> From: François Ozog <firstname.lastname@example.org>
> Date: Mon, 1 Nov 2021 09:53:40 +0100
> We could further leverage Passage to pass Operating Systems parameters that
> could be removed from device tree (migration of /chosen to Passage). Memory
> inventory would still be in DT but allocations for CMA or GPUs would be in
> Passage. This idea is to reach a point where device tree is a "pristine"
> hardware description.
I wanted to react on something you said in an earlier thread, but this
discussion seems to be appropriate as well:
The notion that device trees only describe the hardware isn't really
correct. Device trees have always been used to configure firmware
options (through the /options node) and between firmware and the OS
(through the /chosen node) and to describe firmware interfaces
(e.g. OpenFirmware calls, PSCI (on ARM), RTAS (on POWER)). This was
the case on the original Open Firmware systems, and is still done on
PowerNV systems that use flattened device trees.

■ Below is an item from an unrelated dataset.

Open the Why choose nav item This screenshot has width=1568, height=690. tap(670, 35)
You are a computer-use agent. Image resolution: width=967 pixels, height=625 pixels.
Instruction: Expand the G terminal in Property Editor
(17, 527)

I understand and agree with the above.
Yet, PSCI is different from /options and /chosen: those are platform services made available to the OS when the boot firmware code has been unloaded/neutralized.
What I (not just myself but let’s simplify) am trying to decouple the supply chain: loosely coupled platform provider (ODM), the firmware provider, OS provider, application provider. So it is not to prevent presence of those existing nodes, it is to be able introduce some rationalization in their use:
Platform interfaces such as PSCI: The question is “who” injects them in the DT (build time or runtime). There is no single good answer and you may want the authoritative entity that implements the service to actually inject itself in the DT passed to the OS. I know some platforms are using SMC calls from U-Boot to know what to inject in the DT. I see those as the same nature of DIMM sensing and injection in the DT.
/chosen: a must have when you do not have UEFI but not necessary with UEFI.
/options: it should be possible for the end customer to make the decision of integration: at build time or at runtime based on a separate flattened device tree file.
This decoupling should result for instance, in the long run, in adjustable memory layouts without headaches. changing the secure dram size is simple from hardware perspective but a massive issue from a firmware perspective: multiple firmware projects sources need to be adjusted, making manual calculations on explicit constants or “hidden” ones. It should even be possible to adjust it at runtime on the field (user selected firmware parameter).
I don't see what the benefits are from using Passage instead. It
would only fragment things even more.